A popular myth is that George Washington repeatedly turned down an offer to become king of America. In reality this did not happen. Inventing George Washington: America’s Founder, in Myth and Memory, by Edward Lengel, punctures myths about Washington and highlights some of the burdens that national leaders, particularly presidents, carry. It’s somehow reassuring that even Washington was demonized by political opponents. And that like politicians today, he was very image-conscious –believing that it was dangerous to show an unguarded, vulnerable face to the public.
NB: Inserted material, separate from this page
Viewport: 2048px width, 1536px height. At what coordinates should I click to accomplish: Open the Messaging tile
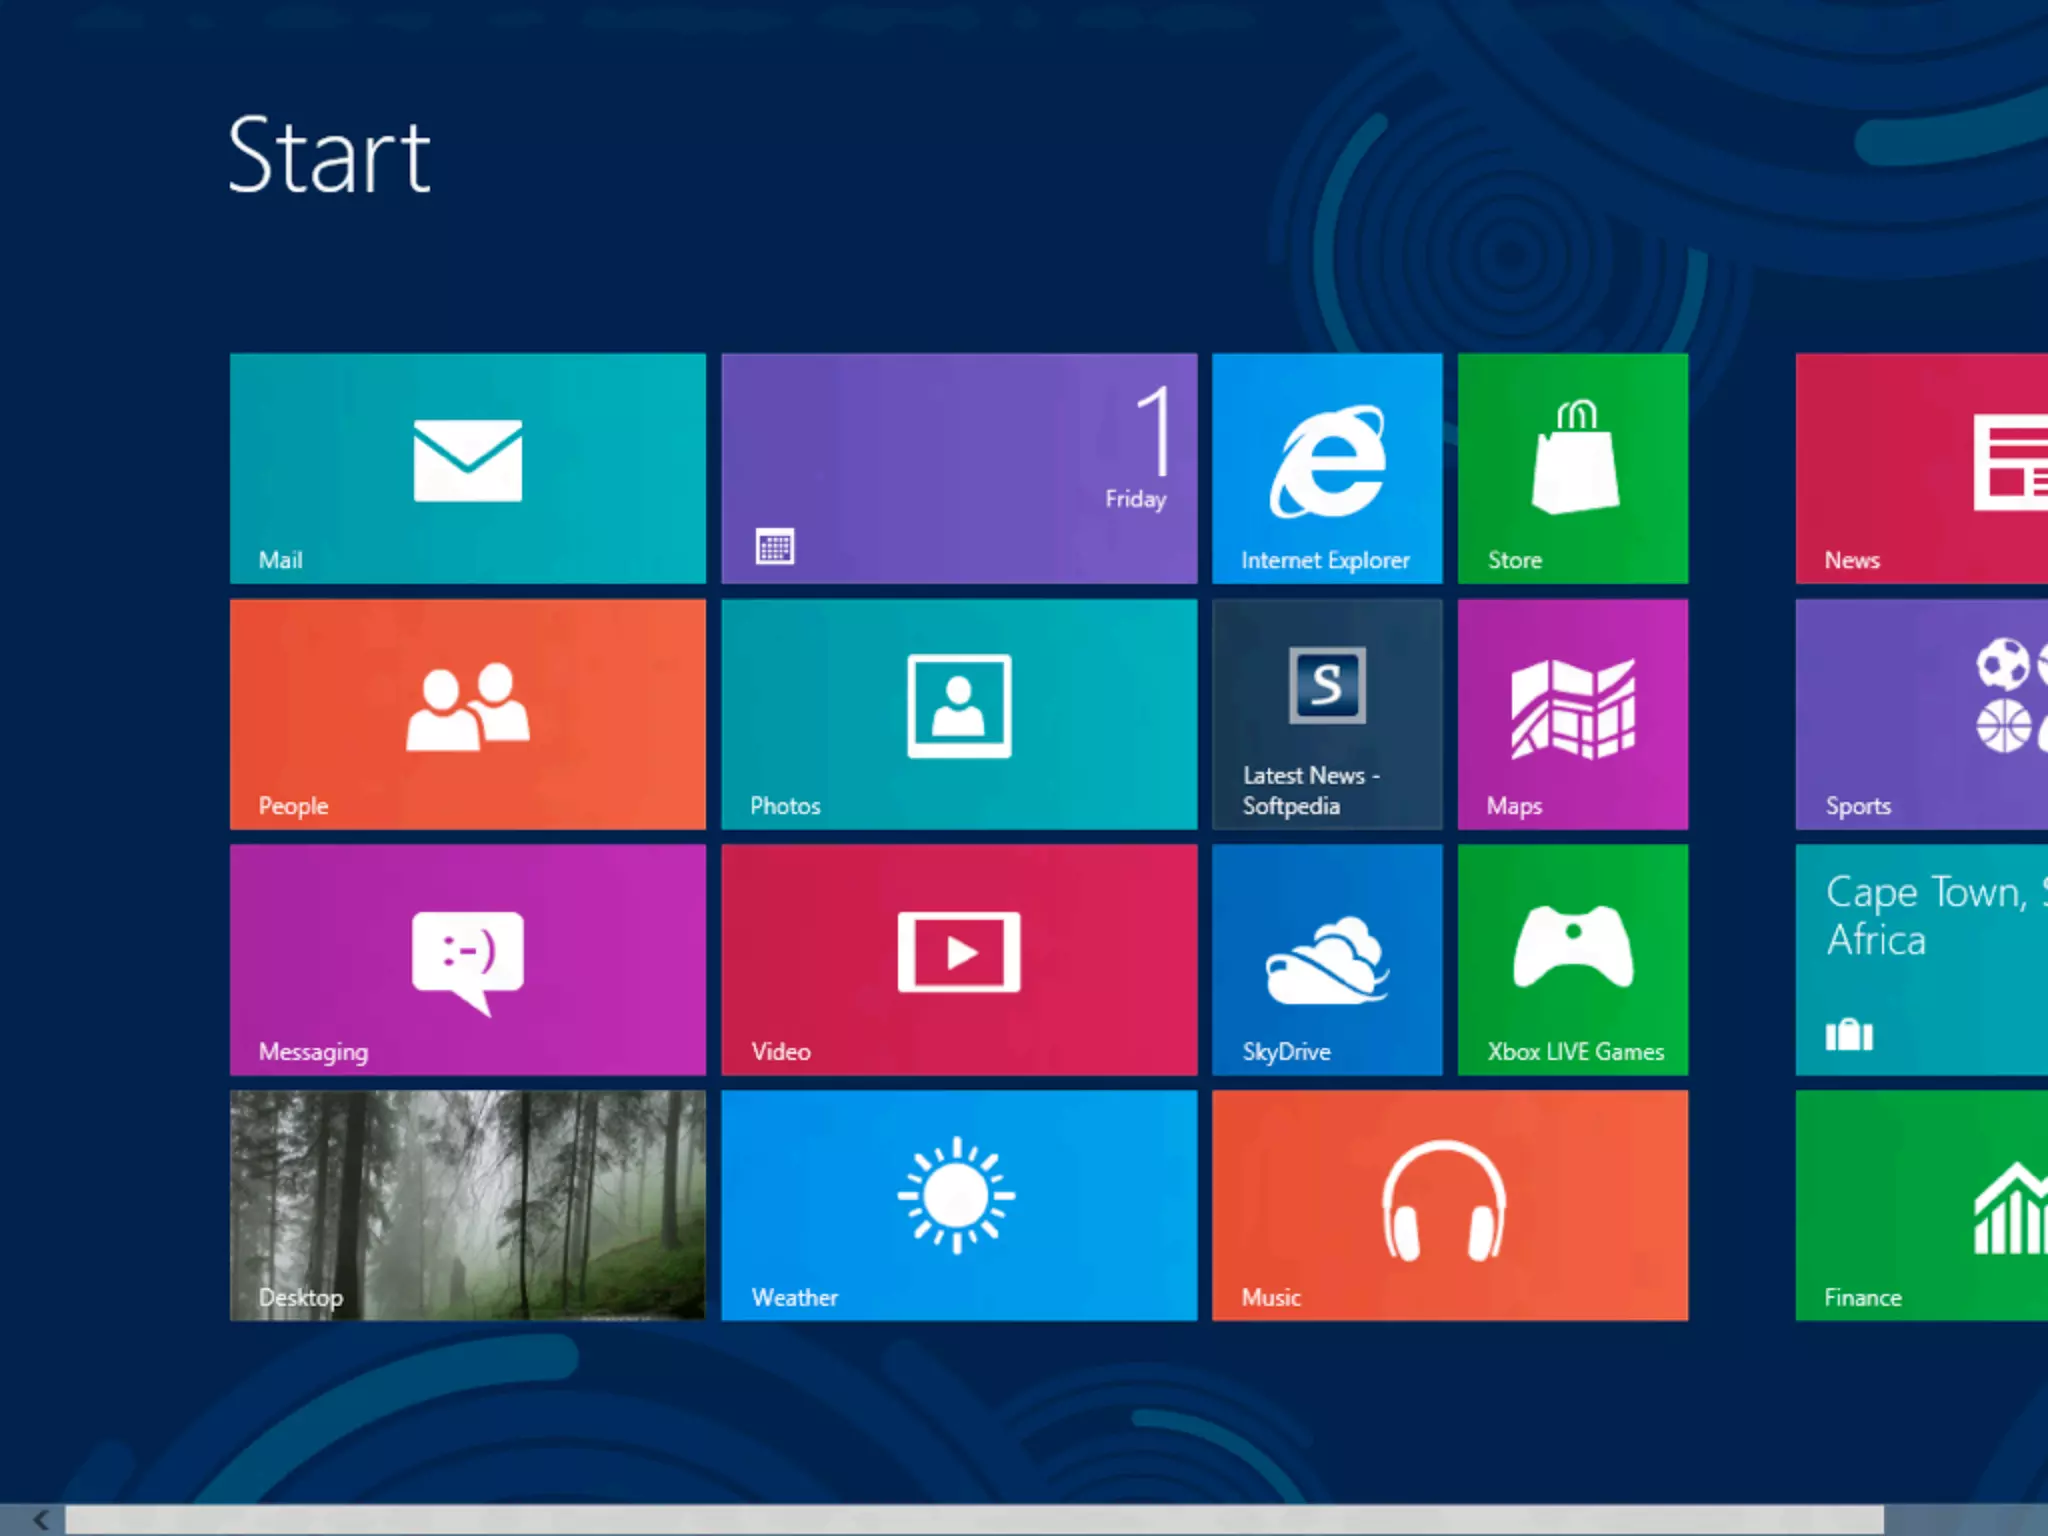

After his death, ministers invented the myth that he was deeply religious, knew the Bible by heart, and was “God’s chosen instrument” on earth. In fact, Washington infrequently attended church and avoided referring to Jesus Christ. But a heroic image of him was used to manipulate people. To reject conventional Christianity was to “insult the ashes of a man, whom you are forever bound to love and revere,” one minister railed.
Predictably, political opponents such as Thomas Paine who demonized him in life, glorified him in death as “perfect.” Federalists claimed, without much evidence, that Washington was one of their own.
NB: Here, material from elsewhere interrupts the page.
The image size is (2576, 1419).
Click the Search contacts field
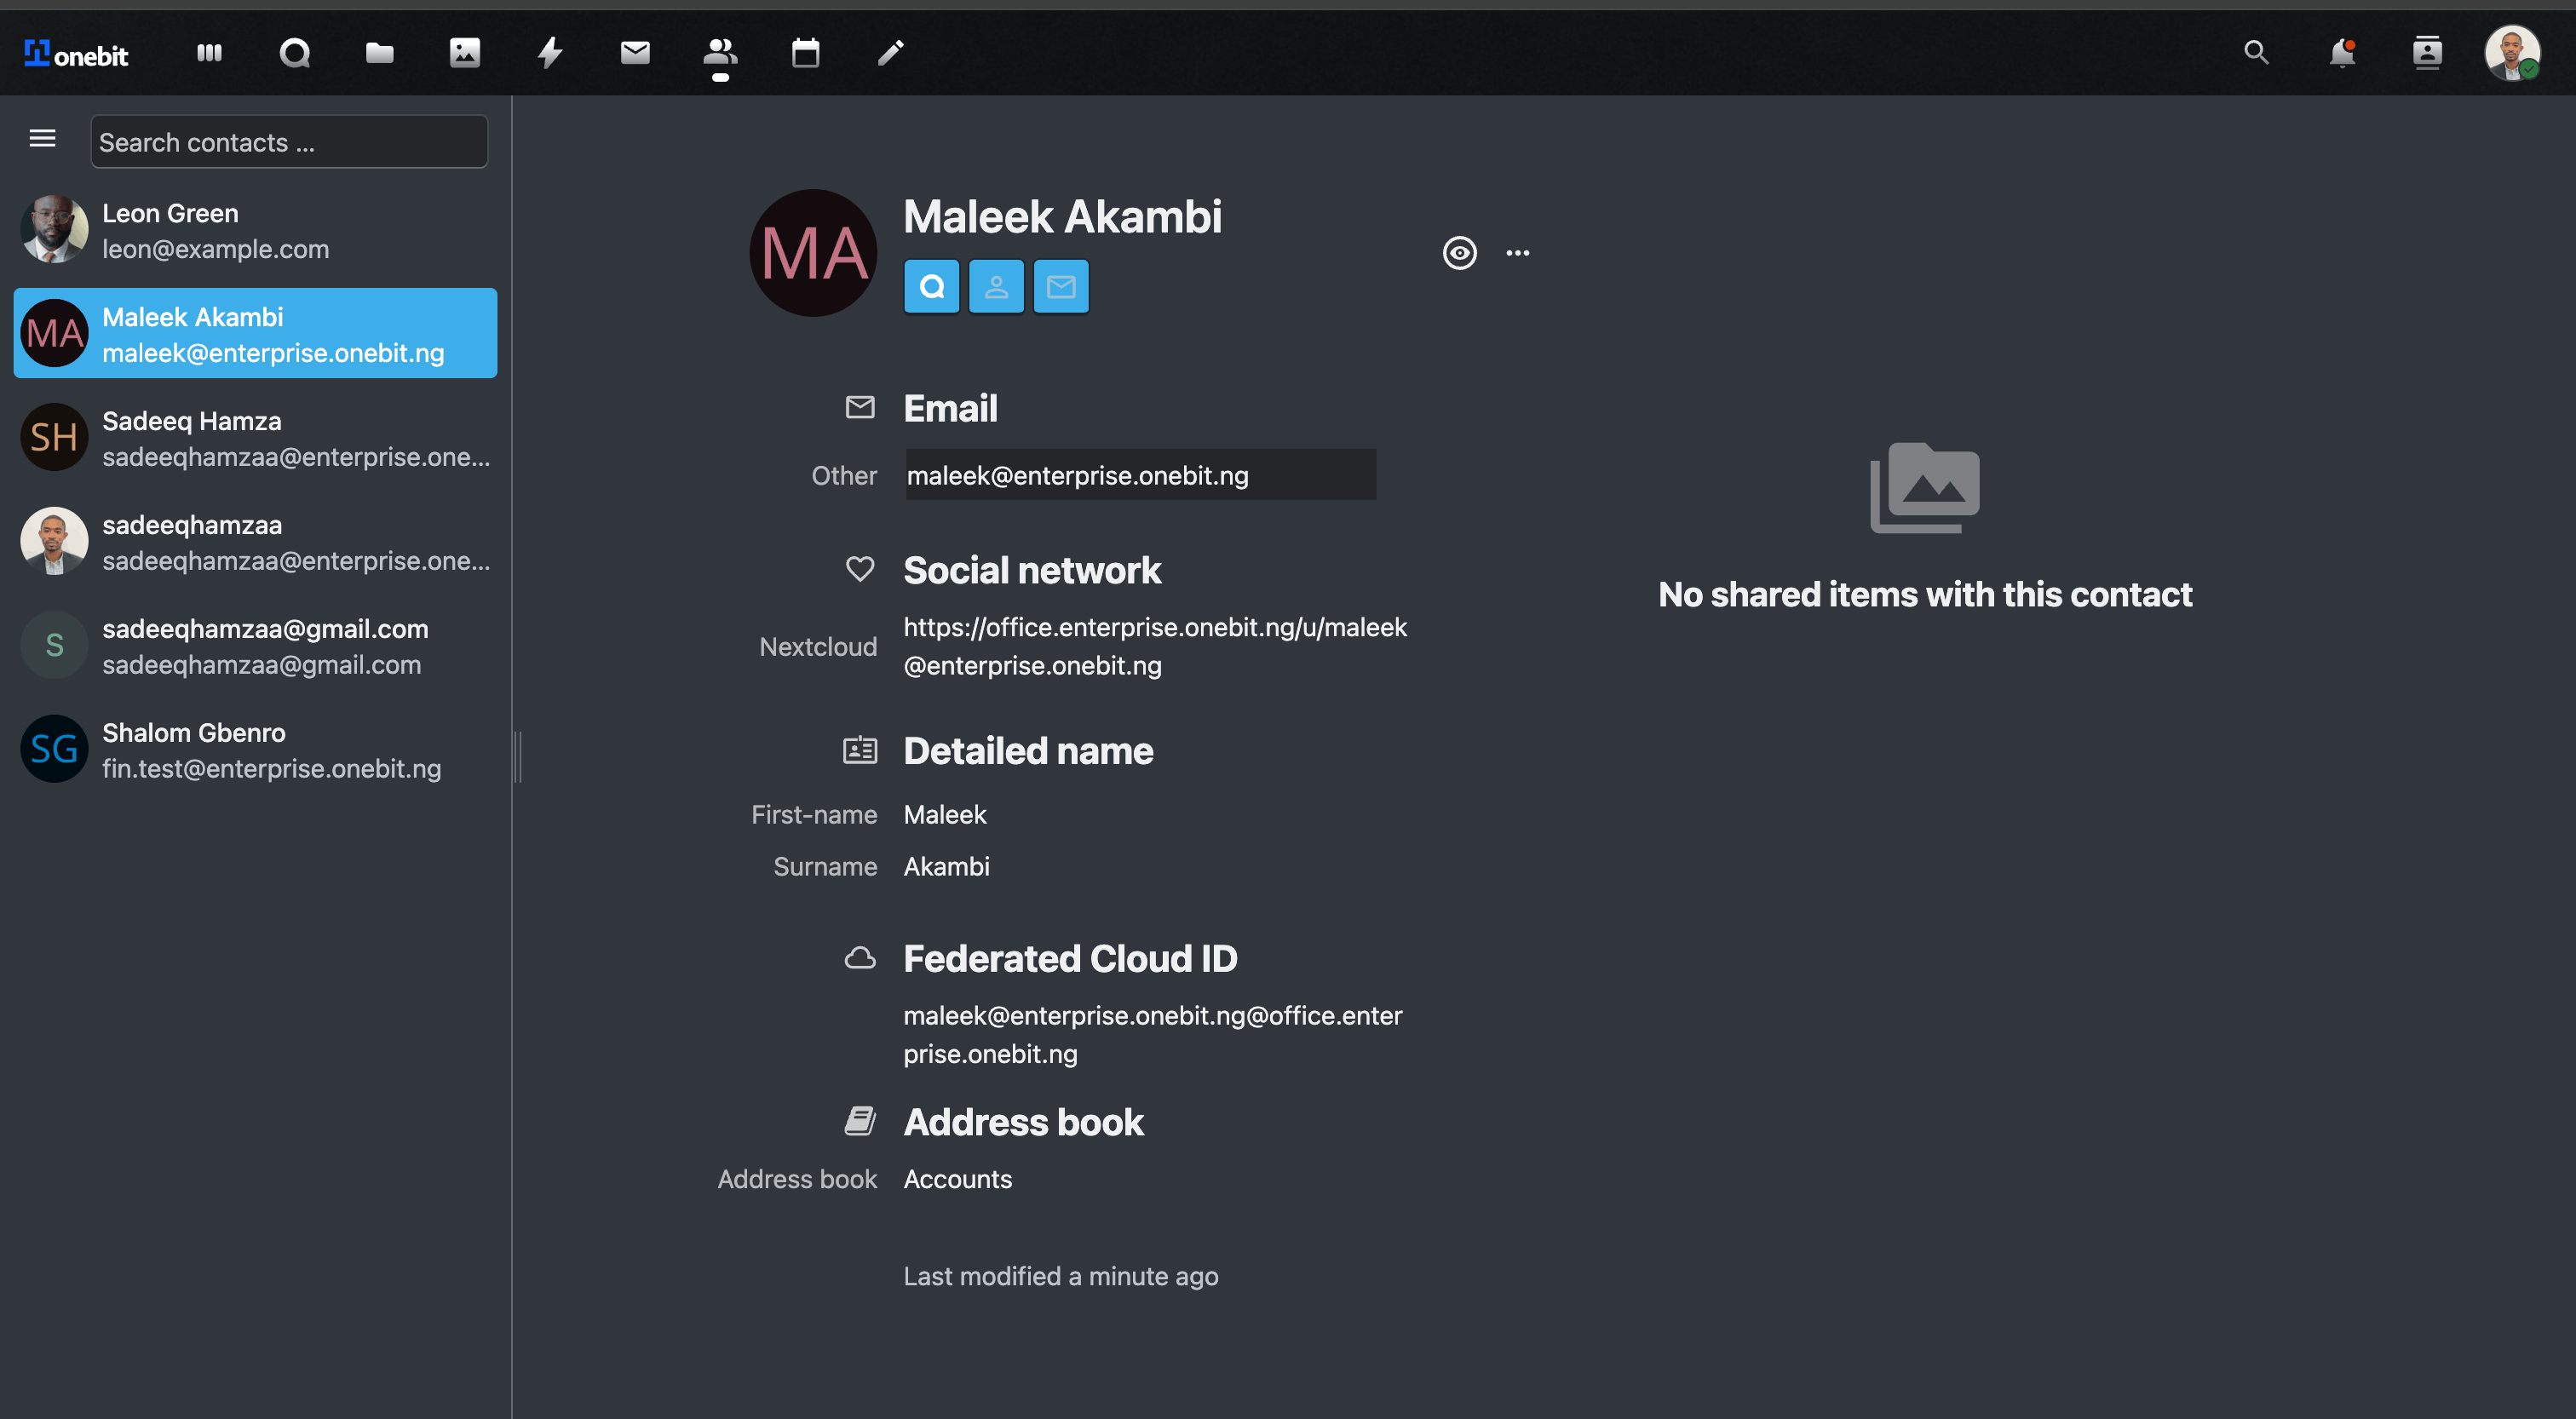[289, 142]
And Parson Weems, the “father of popular history,” manufactured many stories about George Washington’s relationship with his father that were not based on any documentary evidence. The most famous of these, of course, is the story of chopping down the cherry tree and choosing not to lie about it to his father.
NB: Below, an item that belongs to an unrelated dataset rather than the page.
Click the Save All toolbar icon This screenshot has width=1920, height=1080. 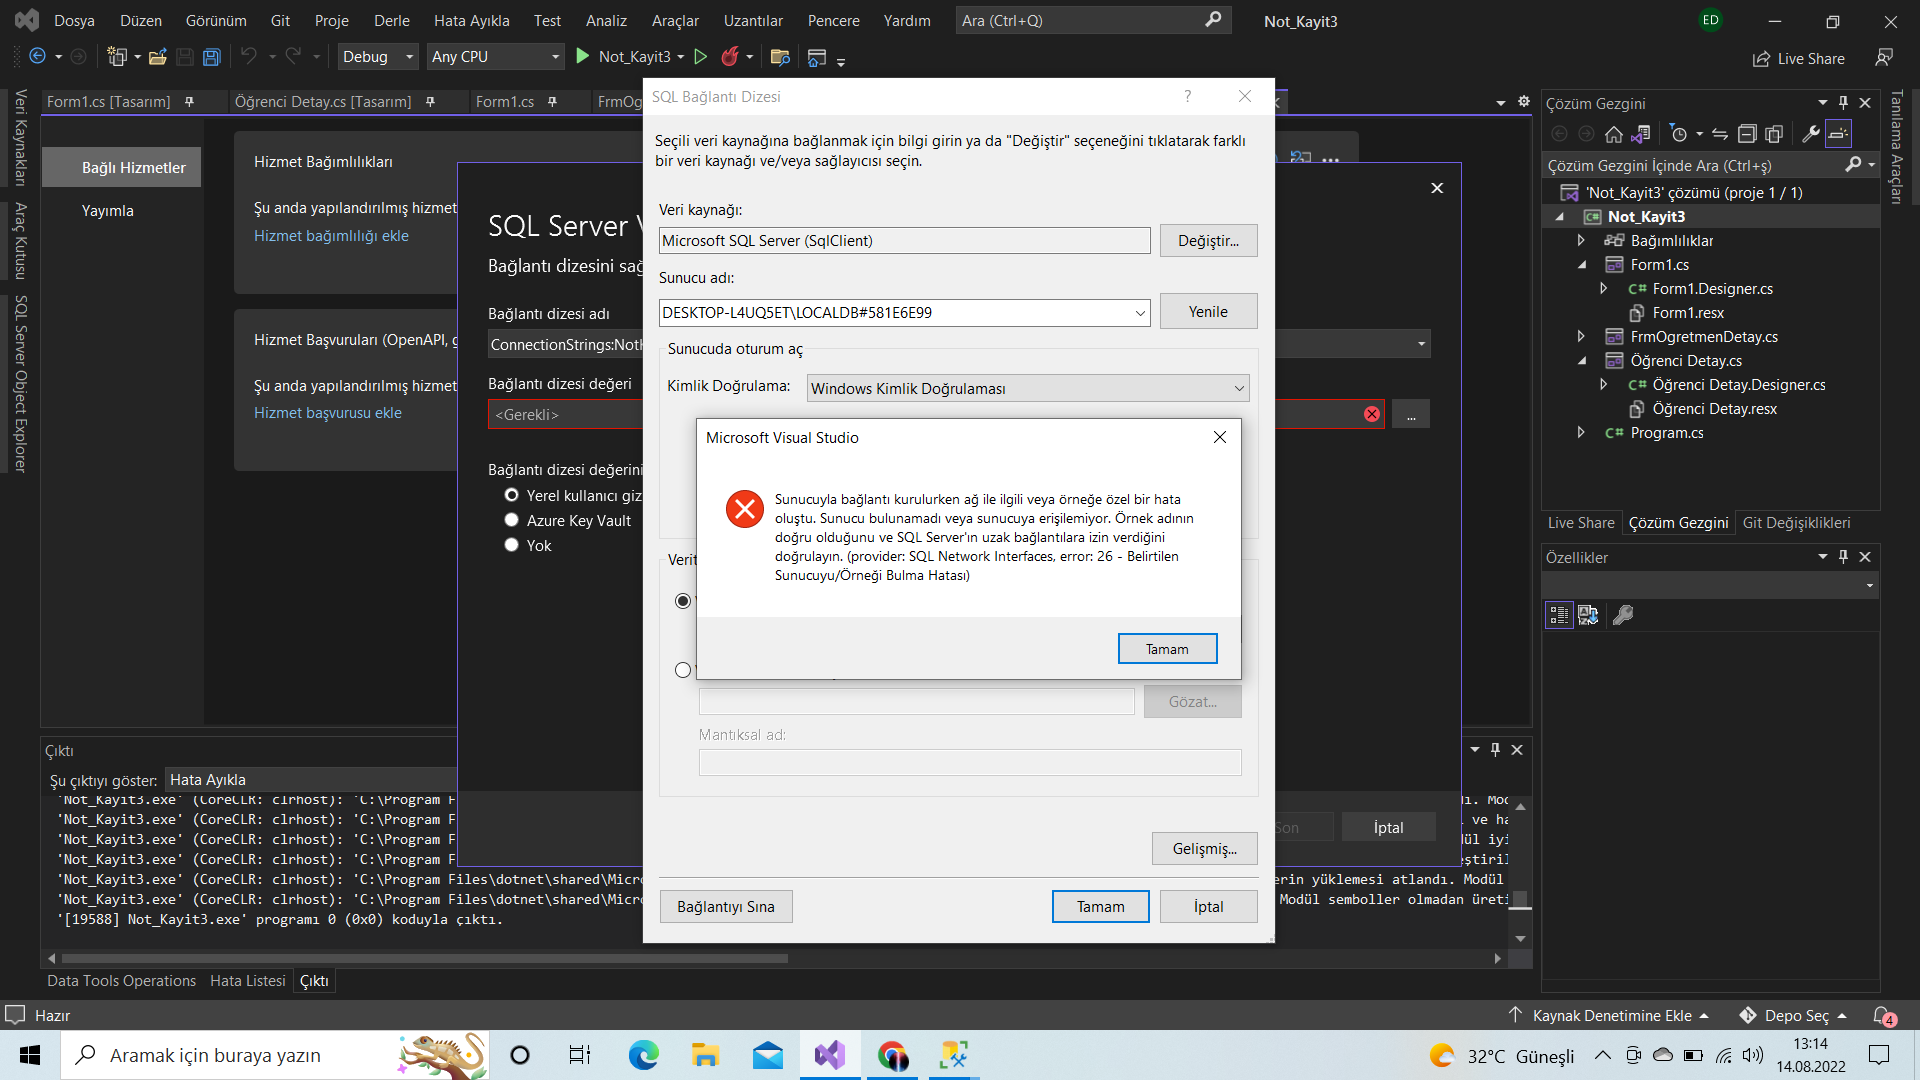pos(211,57)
The first chapter was published in The New York Times. Excerpt:
In the summer of 1795, halfway through Washington’s second term as president of the United States, a political crisis erupted over the Jay Treaty with Great Britain….Republican newspapers, blaming him for instigating the Jay Treaty, cursed him for “his cold, aloof, arrogant manner; his lack of intelligence and wisdom; and his love of luxury and display.”
Thomas Paine, who resented Washington’s refusal to secure his release from a French prison some years earlier, penned a vicious “open letter” slamming the president’s “egotism” and “fraudulent” character and discounting his role in winning the Revolutionary War. The Aurora—the most fanatical of all the Republican newspapers—joined in the abuse by denouncing the president’s “self-love” and painting him as a softheaded blunderer…
…Washington grew almost fanatically self-conscious, regulating every atom of his dress, speech, and public conduct with nearly ruthless control. In the process, he became two men: a private, carefully hidden Washington, whom no one except Martha ever really met, and a public, meticulously cultivated Washington, on display for popular consumption.
A devotee of classical drama, Washington was no stranger to playacting. He employed it deliberately. In his worldview, Providence—the Great Playwright—assigned each man a role in life that he must play out uncomplainingly to the end.